Mystère et boule de gomme

Même s’ils feignent de ne pas s’en rendre compte, leur crédibilité est en jeu. S’étant illustrée par des prises de position allant dans le sens de la défense de la dignité humaine, l’Église catholique avait regagné en estime. Ayant fait part de leur détermination à «mettre en pratique la volonté divine dans la gestion des affaires publiques», les églises charismatiques et du Réveil avaient suscité de l’espoir. S’étant engagé à «contribuer au même titre que ses (pairs) à ramener la paix et la cohésion nationale», le clergé musulman avait laissé croire à une nette évolution. Dans la perspective des élections d’août 2023, toutes les obédiences religieuses ou spirituelles, y compris les traditionnalistes, avaient envoyé des signaux d’ouverture, de justice et d’intégrité. Pourtant, nombre de recommandations du DNI vont à rebours de ces valeurs. Comment et pourquoi des hommes de foi ont-ils pu s’en accommoder ? Mystère et boule de gomme.

De par leur attitude, les ecclésiastiques déroutent et intriguent: l’inégalité des citoyens en droits et le distinguo entre «Gabonais de souche», «Gabonais de père et de mère», «Gabonais d’un seul parent» ou «binationaux» ne correspondent nullement au précepte biblique du «Tu aimeras ton prochain comme toi-même». Il ne correspond pas non plus aux enseignements du Coran, la piété y étant décrite comme la seule source de distinction entre les hommes. Certes, il n’a jamais été question de s’inspirer des livres saints pour réformer nos institutions ou régir notre société. Encore moins de construire une théocratie. Mais, la présence de nombreux ecclésiastiques au sein du bureau avait laissé penser à une volonté de bâtir une communauté de destin, fondée sur des notions comme la transparence, la tolérance et la responsabilité. Après tout, dans toutes les religions, le salut est individuel, accordé en fonction des actes et non de la naissance.

Liberté de conscience

Même si le débat sourdre à peine, nombre d’observateurs s’interrogent. Les ecclésiastiques avaient-ils si peu d’emprise sur les échanges ? Pourquoi les ont-ils laissé prendre une telle tonalité ? Comment comprennent-ils la recommandation relative à la suspension des partis ? N’y ont-ils pas vu une atteinte au droit à la liberté d’association et, par conséquent, une menace pour les églises charismatiques et du Réveil, souvent constituées sous le mode associatif ? Les offices religieux étant des réunions publiques, si les activités des partis sont suspendues, pourquoi les églises auraient-elles le droit de mener les leurs ? A l’évidence, ils ne se sont pas posés ces questions. Pourtant, la crise de la Covid-19 fut riche en enseignements: suite aux restrictions à la liberté de réunion, les offices religieux furent interdits, au point où l’Église catholique fut contrainte de sonner la révolte pour recouvrer le droit d’organiser des messes.

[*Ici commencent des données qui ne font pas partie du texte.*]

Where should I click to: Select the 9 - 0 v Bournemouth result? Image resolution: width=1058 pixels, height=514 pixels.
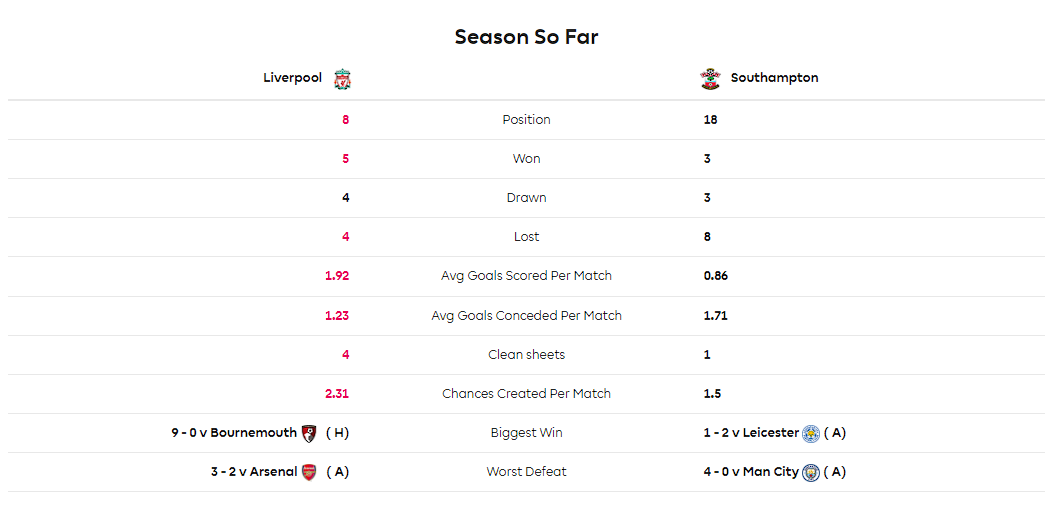click(x=233, y=433)
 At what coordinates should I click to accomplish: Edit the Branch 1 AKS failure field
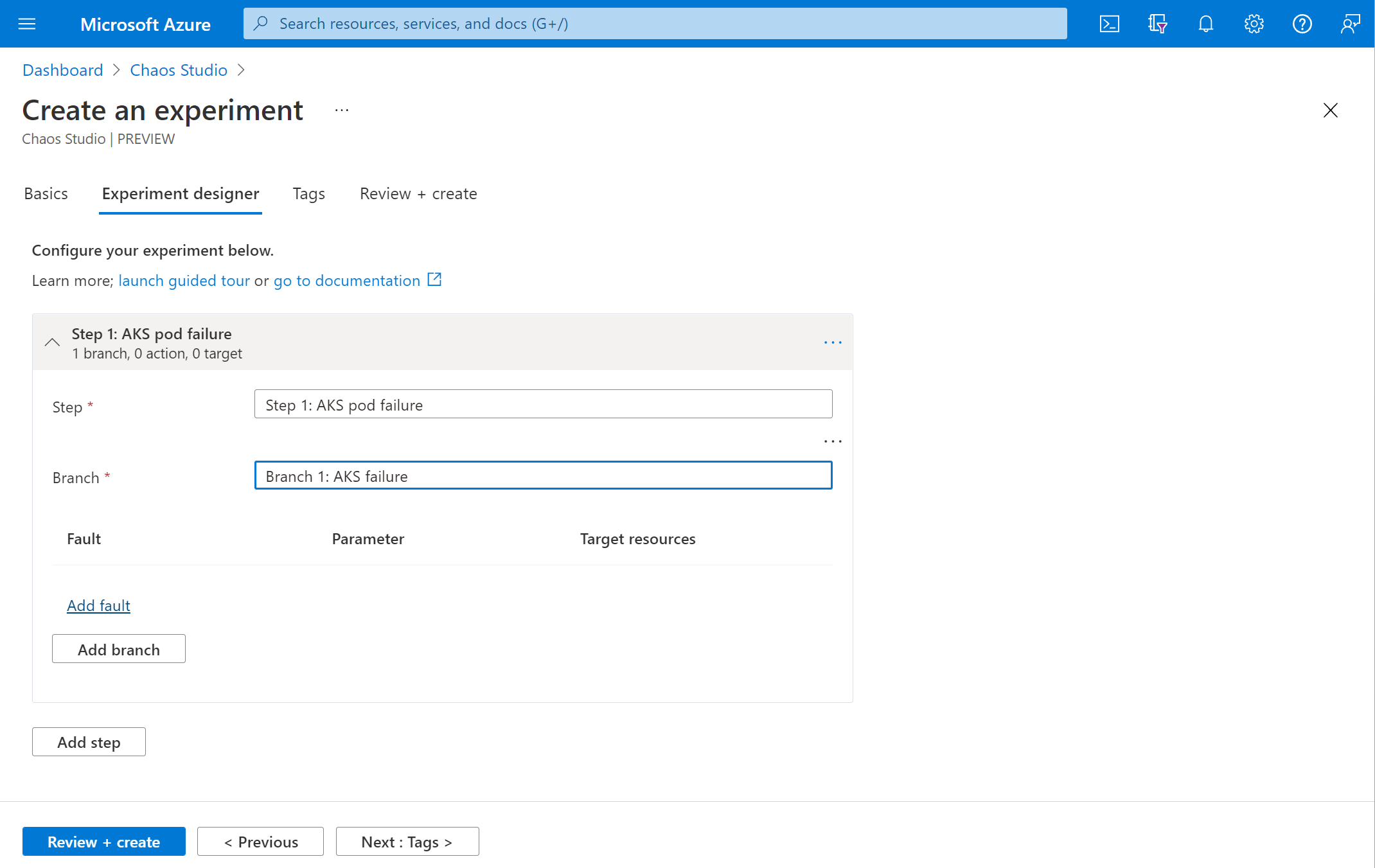(543, 475)
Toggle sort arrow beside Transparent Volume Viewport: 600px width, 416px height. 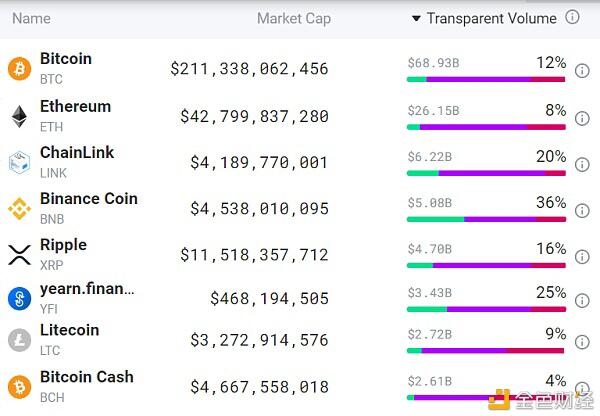click(416, 18)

Dans le combat pour le respect des droits de l’homme, il y a la bataille pour la liberté de conscience, c’est-à-dire le droit de chacun à professer des valeurs, principes et opinions ou à pratiquer la religion et le culte de son choix. Si le DNI visait d’abord la réorganisation du jeu démocratique et de l’appareil d’État, il avait aussi pour objectif de consolider le vivre-ensemble par un élargissement de l’espace civique. De ce point de vue, les participants auraient dû être plus regardants sur certaines recommandations, notamment celles tendant à instaurer des discriminations ou à restreindre l’exercice des libertés fondamentales. Malheureusement, pour n’avoir pas le lien avec leurs propres activités, les ecclésiastiques ne l’ont pas compris. Sauf à s’exposer à des déconvenues ou au désamour, ils seraient inspirés de mieux analyser leur positionnement pour la suite du processus. En tout cas, ils sont face à leur foi.